This repository provides a small collection of synthetic and real signals—both 2D and 3D—used for compression, reconstruction.

---

## Quick Start


All classes share the call signature

```
(dimension, length, bandlimit, seed, generate=True, super_resolution=False, sparse=False)
```

* **dimension** – 2 or 3 (ignored when not applicable)
* **length** – 1000
* **bandlimit** – fractional control variable (0.1 – 0.9 in 0.1 increments for `BandlimitedSignal`, `SparseSphereSignal`, and `Sierpinski`; interpretation varies per class)
* **seed** – ensures deterministic generation and consistent file paths (for `BandlimitedSignal` and `SparseSphereSignal` the repository ships five predefined seeds: 1234, 2024, 5678, 7890, 7618)
* **generate**`True` = create new signal, `False` = load cached `.npy`
* **super\_resolution / sparse** – optional toggles (see catalog below)

---

## Signal Catalog

### Synthetic Signals (\~1 M values each)

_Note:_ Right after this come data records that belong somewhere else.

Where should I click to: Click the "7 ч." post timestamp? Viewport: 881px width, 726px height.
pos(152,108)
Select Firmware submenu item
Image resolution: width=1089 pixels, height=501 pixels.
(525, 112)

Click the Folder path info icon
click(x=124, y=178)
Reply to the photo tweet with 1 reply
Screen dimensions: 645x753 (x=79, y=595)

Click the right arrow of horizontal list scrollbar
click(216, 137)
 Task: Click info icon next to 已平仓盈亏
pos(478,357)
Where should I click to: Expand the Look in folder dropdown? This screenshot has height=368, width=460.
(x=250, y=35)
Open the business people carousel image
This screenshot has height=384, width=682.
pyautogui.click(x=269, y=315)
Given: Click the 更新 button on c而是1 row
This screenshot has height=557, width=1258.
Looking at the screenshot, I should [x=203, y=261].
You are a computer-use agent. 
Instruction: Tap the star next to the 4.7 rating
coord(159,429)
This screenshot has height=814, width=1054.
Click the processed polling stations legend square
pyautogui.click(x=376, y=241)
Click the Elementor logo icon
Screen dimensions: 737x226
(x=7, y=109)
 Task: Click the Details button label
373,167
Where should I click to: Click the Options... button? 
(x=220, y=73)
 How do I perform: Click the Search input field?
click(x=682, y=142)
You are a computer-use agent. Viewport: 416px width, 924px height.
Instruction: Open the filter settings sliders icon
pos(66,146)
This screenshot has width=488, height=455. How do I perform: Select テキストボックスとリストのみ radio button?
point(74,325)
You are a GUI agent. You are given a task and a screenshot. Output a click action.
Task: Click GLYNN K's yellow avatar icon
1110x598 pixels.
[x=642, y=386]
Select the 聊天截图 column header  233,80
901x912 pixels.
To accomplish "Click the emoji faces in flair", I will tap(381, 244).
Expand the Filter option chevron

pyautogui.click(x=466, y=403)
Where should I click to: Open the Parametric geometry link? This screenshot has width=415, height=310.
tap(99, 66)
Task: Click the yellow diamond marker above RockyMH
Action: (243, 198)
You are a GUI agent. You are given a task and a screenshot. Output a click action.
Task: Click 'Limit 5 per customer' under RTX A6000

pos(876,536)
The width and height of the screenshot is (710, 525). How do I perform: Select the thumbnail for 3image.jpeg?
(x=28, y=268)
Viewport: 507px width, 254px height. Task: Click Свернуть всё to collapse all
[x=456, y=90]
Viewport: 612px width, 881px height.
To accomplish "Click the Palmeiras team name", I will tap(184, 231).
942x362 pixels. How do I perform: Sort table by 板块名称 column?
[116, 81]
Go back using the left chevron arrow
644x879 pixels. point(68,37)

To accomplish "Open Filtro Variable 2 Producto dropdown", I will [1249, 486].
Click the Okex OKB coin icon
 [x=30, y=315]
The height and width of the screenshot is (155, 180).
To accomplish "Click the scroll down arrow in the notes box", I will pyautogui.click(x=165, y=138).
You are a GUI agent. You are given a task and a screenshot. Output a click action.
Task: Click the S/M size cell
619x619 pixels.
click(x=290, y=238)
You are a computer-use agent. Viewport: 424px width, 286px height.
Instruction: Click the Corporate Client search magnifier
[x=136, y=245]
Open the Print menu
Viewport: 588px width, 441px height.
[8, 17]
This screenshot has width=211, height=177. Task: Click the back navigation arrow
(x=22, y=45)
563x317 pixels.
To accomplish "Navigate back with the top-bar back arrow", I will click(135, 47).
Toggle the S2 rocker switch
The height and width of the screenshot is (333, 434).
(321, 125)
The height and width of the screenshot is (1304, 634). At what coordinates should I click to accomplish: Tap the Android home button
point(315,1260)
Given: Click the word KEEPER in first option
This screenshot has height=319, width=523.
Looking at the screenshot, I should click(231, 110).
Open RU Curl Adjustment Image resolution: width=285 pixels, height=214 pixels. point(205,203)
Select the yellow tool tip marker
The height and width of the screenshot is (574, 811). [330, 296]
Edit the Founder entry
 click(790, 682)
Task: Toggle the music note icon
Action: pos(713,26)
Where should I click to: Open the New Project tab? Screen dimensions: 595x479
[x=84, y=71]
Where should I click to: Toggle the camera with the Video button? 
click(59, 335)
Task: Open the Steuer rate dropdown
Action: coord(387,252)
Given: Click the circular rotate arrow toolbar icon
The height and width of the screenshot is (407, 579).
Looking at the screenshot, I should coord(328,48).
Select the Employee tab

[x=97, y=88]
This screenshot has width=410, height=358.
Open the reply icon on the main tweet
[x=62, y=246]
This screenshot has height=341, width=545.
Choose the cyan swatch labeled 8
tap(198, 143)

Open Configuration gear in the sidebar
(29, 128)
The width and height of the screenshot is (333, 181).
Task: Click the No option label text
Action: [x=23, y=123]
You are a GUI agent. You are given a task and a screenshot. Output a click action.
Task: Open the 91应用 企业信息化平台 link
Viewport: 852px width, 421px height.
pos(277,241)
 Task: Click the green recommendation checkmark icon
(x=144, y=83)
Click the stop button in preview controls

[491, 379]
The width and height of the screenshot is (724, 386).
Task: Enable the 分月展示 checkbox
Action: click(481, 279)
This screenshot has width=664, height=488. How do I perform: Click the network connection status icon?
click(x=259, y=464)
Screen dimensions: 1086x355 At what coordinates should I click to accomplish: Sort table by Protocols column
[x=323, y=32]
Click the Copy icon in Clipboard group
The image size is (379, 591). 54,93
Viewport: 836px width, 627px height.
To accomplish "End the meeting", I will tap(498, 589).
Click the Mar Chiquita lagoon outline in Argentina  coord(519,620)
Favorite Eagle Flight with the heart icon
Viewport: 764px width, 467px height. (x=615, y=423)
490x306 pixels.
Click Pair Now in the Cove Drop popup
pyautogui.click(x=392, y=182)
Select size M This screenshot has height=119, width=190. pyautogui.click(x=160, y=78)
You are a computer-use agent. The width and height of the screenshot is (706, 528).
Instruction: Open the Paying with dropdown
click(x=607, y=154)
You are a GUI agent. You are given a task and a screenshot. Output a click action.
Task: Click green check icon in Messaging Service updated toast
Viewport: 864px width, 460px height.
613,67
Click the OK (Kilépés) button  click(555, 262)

| Class                  | Dim       | Description                                                                                                                  |
| ---------------------- | --------- | ---------------------------------------------------------------------------------------------------------------------------- |
| **BandlimitedSignal**  | 2D / 3D | Uniform noise passed through a circular low‑pass filter; nine preset cut‑offs yield progressively higher spatial frequencies |
| **SparseSphereSignal** | 2D / 3D | Random circles/spheres occupying a fixed volume fraction; sphere radius inversely proportional to `bandlimit`                |
| **Sierpinski**         | 2D       | Classic Sierpinski triangle rendered at depths 0 – 9, depth = `int(bandlimit*10)−1`                                          |
| **StarTarget**         | 2D       | Star‑shaped resolution target with alternating wedges; default 40 solid wedges (80 spokes total)                             |

### Real‑World Signals

| Class              | Notes                                                                                                                                         |
| ------------------ | --------------------------------------------------------------------------------------------------------------------------------------------- |
| **RealImage**      | Ten DIV2K images (`DIV2K/00xx{,x4}.png`). `super_resolution=False` loads the bicubic ×4 LR image; `True` loads the HR counterpart             |
| **Voxel\_Fitting** | Stanford Dragon voxel grid. `sparse=True` keeps only surface voxels; `False` loads full occupancy. `super_resolution` picks a higher‑res scan |
| **CTImage**        | Single axial chest CT slice (`chest.png`), loaded as grayscale float32                                                         |

---

## Adding Your Own Signal

1. Subclass the same pattern and expose a `self.signal` NumPy array.
2. Save deterministic outputs to `<ClassName>/<seed>/` so they can be re‑loaded with `generate=False`.
3. Keep the in‑memory footprint under \~1 M elements for apples‑to‑apples comparisons.

---

## Citation & Licensing

If you use this loader in academic or industrial work, please cite:

```bibtex
@article{kim2025grids,
  title   = {Grids Often Outperform Implicit Neural Representations},
  author  = {Kim, Namhoon and Fridovich-Keil, Sara},
  journal = {arXiv preprint arXiv:2506.11139},
  year    = {2025}
}
```

Code and synthetic assets are released under the Creative Commons **CC‑BY‑4.0** license. Real images remain subject to the terms of their original datasets (e.g., DIV2K).